The researchers plan to study biomarkers of cartilage turnover, pain and inflammation in samples taken from the blood and the fluid that bathes the joint. They will also perform gait analyses to see if weight reduction can improve the mechanics of walking. When cartilage begins to break down, it can alter one's gait, which then places new and abnormal stresses on other parts of the joint, which creates a vicious cycle of joint degeneration, Keefe explained.
"Studies have shown that radical diets do not work well in keeping the weight off over the long term," Keefe said. "Our approach is to address the whole patient and their lifestyle -- instead of dramatic weight loss, we're looking for a more modest yet sustained loss."
The team will also be investigating the role of genetics in osteoarthritis. Lori Setton, Ph.D., Duke biomedical engineer and grant co-principal investigator, will work with a mouse model that expresses a mutation in type XI collagen, an important component of cartilage.

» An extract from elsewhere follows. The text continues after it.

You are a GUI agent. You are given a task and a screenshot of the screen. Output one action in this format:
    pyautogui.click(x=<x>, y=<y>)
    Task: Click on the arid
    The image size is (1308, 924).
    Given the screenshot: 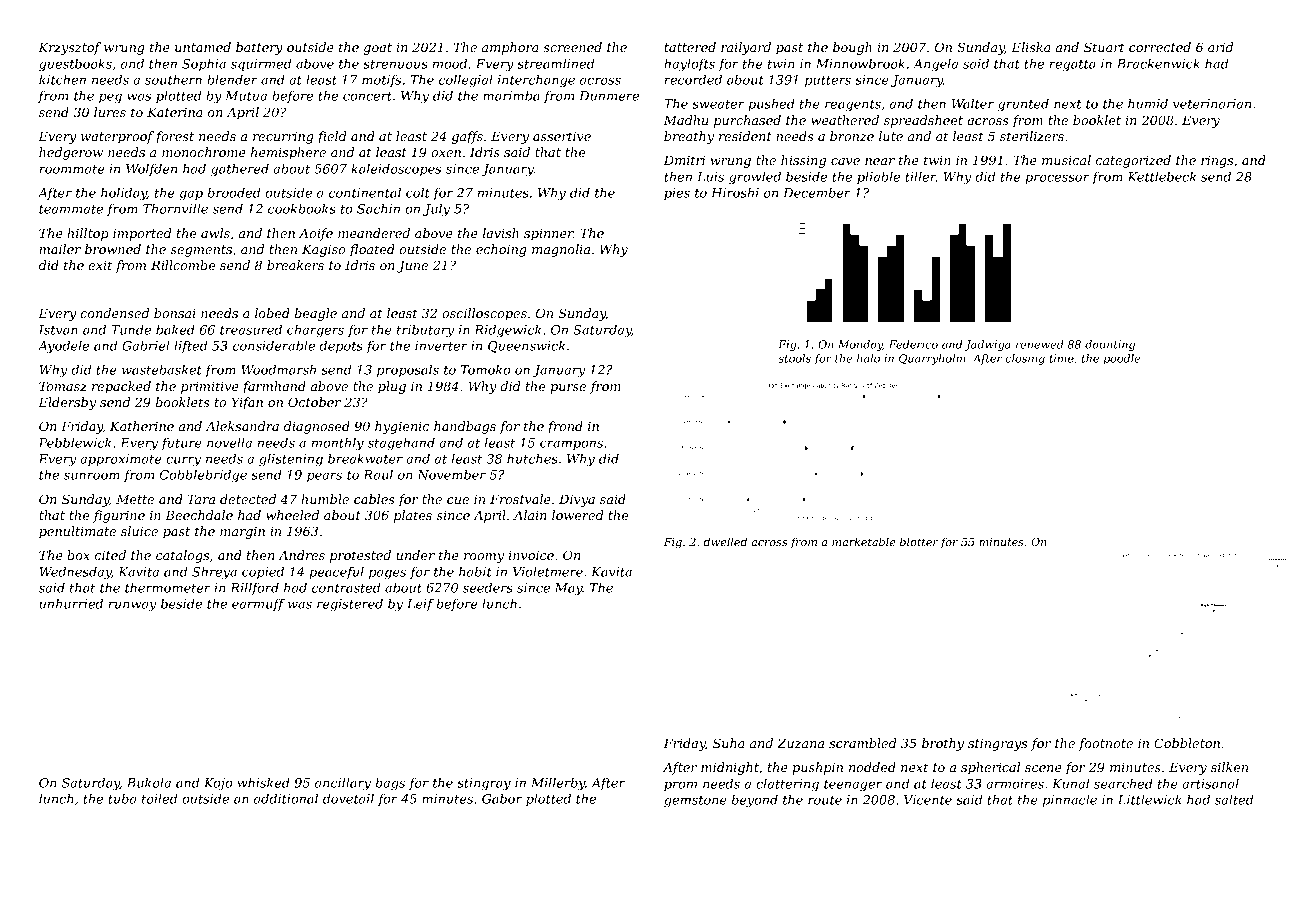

"Our working hypothesis is that compromised joint cartilage that is low in collagen type XI, is mechanically weaker, making it more susceptible to the normal wear and tear of everyday life," said Setton,associate professor of biomedical engineering. "So a mutation in the gene that produces this collagen type could predispose people to the development of osteoarthritis during functional activity. Mutations of this gene have also been associated with significant joint inflammation and the production of proteases that degrade the cartilage matrix."
Setton's group at the Pratt School of Engineering will use a mouse model developed at Harvard Medical School by Bjorn Olsen, M.D., and Yefu Li, M.D.. The mice, while otherwise normal, develop severe cartilage erosion and joint inflammation.
The researchers will measure the changes that occur within the cartilage matrix from onset through progression of the disease, with the goal of understanding the natural course of the disorder. A key component of the research will be to measure specific "biomarkers," or biochemical changes in the joint and body fluids that are indicative of inflammation and joint disease.
These biomarkers will be measured in blood samples from all three projects in core facility directed by Duke rheumatologist Virginia Kraus, M.D., who specializes in biomarkers of joint disease. Simultaneous measures of these biochemical changes from the bench to the bedside will help identify common warning signals that are predictive of joint disease, the researchers said.
"After five years, we hope to have a better understanding of the mechanism of osteoarthritis, with the ultimate goal of identifying a preventative treatment that could protect the cartilage matrix during normal everyday life," Setton said.